La pandémie a grugé les revenus de la Fondation Mira à un point tel que les personnes qui ont besoin d’un chien d’assistance ou d’un chien-guide doivent désormais attendre un an de plus avant de s’en faire attribuer un.
Francine Poirier fait partie des centaines de personnes au Québec actuellement en attente d’un de ces précieux animaux. Aveugle et privée de l’usage de ses jambes, elle a besoin d’un chien pour sortir de chez elle et faire ses activités, mais aussi pour ramasser les objets qu’elle échappe par terre dans la maison.
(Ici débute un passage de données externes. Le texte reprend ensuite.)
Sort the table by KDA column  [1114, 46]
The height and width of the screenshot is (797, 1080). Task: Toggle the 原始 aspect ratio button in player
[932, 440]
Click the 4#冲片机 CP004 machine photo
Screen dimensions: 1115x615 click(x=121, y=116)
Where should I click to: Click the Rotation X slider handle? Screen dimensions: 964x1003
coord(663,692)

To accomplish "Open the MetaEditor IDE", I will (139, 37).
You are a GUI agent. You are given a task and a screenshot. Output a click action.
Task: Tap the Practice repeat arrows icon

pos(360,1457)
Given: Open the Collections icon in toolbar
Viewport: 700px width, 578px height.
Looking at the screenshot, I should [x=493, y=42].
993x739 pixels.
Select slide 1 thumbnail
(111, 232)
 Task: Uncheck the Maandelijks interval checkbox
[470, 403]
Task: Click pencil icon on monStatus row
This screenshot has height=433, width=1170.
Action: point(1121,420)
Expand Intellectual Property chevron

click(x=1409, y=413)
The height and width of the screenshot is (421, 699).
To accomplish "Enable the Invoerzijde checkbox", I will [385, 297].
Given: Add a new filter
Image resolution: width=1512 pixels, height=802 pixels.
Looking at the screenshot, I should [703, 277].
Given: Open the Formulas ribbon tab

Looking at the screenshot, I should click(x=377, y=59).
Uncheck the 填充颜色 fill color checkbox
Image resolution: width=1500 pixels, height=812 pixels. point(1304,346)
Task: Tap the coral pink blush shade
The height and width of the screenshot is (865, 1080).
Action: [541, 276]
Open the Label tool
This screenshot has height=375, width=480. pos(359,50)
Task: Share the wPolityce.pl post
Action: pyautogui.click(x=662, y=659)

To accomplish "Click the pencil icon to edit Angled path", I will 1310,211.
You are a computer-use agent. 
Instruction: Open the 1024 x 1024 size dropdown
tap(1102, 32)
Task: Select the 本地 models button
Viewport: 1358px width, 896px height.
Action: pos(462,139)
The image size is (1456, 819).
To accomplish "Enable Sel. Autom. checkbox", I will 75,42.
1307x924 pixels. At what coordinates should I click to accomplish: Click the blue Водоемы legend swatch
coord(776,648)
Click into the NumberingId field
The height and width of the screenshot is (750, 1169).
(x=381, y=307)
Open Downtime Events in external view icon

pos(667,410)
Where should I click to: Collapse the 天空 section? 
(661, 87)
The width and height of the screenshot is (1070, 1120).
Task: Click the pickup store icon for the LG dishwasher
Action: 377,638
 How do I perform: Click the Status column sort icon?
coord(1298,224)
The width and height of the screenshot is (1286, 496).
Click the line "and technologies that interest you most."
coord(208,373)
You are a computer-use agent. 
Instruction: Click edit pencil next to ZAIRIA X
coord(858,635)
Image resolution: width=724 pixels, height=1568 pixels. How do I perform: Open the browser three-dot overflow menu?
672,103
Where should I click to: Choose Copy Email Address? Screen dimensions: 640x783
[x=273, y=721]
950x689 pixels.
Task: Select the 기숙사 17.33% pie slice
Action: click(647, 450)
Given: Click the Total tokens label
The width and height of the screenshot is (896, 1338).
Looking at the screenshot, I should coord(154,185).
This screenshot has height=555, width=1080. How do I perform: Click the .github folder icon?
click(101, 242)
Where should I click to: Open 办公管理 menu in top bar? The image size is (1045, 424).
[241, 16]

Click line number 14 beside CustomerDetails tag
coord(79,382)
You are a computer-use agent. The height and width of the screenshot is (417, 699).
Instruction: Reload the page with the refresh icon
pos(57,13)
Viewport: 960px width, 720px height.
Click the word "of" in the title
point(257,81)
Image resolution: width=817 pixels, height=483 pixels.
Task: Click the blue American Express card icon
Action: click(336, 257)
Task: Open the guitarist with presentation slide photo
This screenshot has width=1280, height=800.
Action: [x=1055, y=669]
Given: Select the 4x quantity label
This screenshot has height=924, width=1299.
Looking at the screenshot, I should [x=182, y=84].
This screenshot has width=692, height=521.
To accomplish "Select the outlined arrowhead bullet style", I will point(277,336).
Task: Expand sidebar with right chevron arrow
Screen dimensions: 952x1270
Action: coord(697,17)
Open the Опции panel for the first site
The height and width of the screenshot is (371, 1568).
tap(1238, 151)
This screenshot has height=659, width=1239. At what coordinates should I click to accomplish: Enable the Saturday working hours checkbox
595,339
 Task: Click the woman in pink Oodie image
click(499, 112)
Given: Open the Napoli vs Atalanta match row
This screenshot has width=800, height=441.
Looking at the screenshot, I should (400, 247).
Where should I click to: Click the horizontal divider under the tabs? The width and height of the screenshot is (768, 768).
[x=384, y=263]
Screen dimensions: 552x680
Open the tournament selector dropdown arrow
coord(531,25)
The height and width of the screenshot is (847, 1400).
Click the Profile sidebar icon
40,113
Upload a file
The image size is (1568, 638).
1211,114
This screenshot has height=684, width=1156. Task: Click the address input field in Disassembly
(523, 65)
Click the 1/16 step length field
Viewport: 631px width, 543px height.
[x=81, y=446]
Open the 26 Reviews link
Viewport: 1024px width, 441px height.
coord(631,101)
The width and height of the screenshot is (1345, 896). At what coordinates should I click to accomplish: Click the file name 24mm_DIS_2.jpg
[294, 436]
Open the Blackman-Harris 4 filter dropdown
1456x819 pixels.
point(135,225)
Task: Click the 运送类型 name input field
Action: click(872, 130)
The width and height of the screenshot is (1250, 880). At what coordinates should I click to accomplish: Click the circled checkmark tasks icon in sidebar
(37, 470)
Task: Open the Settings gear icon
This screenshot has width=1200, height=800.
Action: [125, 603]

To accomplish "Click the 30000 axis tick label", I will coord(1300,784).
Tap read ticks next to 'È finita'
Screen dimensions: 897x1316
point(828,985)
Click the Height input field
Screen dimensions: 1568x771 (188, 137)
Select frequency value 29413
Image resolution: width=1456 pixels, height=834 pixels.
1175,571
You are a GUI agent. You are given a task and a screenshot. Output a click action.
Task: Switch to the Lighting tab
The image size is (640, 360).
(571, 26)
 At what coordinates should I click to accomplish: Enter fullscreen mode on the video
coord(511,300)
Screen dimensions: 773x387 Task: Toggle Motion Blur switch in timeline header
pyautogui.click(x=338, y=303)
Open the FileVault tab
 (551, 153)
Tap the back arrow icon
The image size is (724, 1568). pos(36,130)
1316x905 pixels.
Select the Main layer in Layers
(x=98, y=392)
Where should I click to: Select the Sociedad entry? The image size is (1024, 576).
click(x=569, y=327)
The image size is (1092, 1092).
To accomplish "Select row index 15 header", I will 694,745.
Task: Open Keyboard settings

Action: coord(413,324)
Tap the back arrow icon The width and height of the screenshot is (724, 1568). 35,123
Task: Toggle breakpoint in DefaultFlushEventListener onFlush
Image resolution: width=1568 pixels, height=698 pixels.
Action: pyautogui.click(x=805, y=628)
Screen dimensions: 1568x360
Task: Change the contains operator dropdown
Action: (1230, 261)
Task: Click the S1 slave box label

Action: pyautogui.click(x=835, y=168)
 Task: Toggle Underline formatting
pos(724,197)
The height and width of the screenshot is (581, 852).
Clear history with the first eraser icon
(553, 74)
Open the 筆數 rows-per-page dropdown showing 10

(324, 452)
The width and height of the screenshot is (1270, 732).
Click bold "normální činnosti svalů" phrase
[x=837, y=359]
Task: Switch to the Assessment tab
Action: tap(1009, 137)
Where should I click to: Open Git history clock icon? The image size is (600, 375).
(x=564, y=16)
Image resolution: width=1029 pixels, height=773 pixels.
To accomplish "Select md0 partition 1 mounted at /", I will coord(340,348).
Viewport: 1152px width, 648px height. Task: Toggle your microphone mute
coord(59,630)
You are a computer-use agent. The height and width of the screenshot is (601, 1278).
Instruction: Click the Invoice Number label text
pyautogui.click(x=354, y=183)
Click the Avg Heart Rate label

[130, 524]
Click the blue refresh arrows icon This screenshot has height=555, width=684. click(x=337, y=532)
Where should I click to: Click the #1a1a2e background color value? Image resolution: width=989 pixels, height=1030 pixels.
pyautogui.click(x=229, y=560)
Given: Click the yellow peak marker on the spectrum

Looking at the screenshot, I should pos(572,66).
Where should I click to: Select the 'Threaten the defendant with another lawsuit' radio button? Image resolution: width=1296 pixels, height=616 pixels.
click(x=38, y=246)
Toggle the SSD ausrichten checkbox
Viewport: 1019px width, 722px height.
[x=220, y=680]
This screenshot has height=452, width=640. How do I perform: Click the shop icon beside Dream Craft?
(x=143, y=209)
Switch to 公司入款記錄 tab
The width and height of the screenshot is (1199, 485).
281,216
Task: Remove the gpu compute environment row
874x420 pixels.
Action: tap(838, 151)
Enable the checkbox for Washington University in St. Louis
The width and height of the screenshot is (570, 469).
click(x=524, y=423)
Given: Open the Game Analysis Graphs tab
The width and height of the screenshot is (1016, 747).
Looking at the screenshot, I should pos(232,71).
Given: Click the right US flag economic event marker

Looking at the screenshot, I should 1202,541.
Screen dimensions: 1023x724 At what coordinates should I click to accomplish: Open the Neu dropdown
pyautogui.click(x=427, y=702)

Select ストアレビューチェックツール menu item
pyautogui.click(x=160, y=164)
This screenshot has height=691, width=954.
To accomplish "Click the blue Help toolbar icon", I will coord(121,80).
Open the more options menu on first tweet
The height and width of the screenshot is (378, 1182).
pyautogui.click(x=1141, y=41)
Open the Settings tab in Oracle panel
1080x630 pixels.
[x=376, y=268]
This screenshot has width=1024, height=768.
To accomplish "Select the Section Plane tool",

Or, Madame Mira, son beau grand chien labernois, a dû prendre sa retraite en décembre après 12 ans et demi de loyaux services.
Depuis, Mme Poirier ne peut plus faire grand-chose. « Je ne peux pas conduire mon fauteuil motorisé à l’extérieur quand je n’ai pas de chien. Il faut que ce soit en fauteuil manuel et pour ça, j’ai besoin que quelqu’un vienne. J’ai un ami qui vient toutes les deux semaines. »
Or, elle risque d’attendre encore longtemps avant de rencontrer son prochain chien. Les délais d’attente sont passés d’un an à deux ans en moyenne chez Mira pour les chiens-guides ; pour les chiens d’assistance, c’est six mois de plus, explique le directeur de l’organisme, Nicolas St-Pierre.
« Ce n’est pas compliqué. J’ai moins d’instructeurs, donc je produis moins de chiens », lance M. St-Pierre. L’annulation des collectes de fonds et de nombreux événements-bénéfice a privé l’organisme de précieux revenus ces derniers mois.
Avec 500 000 $ de moins sur un budget de 7 millions, Mira a dû mettre à pied près de 40 % de son personnel, dont des entraîneurs de chiens, précise-t-il.
En temps normal, la Fondation donne 180 chiens par an. En 2020, elle en a attribué 60. Ces derniers mois, tous ces chiens ont été donnés à des jeunes souffrant d’un trouble du spectre de l’autisme, à des personnes non voyantes et en fauteuil roulant n’ayant pas la capacité de respecter la distanciation avec les instructeurs pendant la formation des chiens et les remises à domicile.
Liste d’attente doublée
Cette semaine, Mme Poirier a lancé une collecte de fonds sur Internet pour « aider Mira à l’aider » à avoir un nouveau chien. L’objectif est de 40 000 $, l’équivalent de ce qu’il en coûte pour former son futur compagnon. « Je veux mettre toutes les chances de mon côté, dit-elle. C’est pas pour moi cet argent-là, c’est pour la Fondation Mira pour payer tous les frais. […] Avec la pandémie, je sais qu’ils ont vécu beaucoup de difficultés, alors j’ai décidé de donner mon coup de pouce. »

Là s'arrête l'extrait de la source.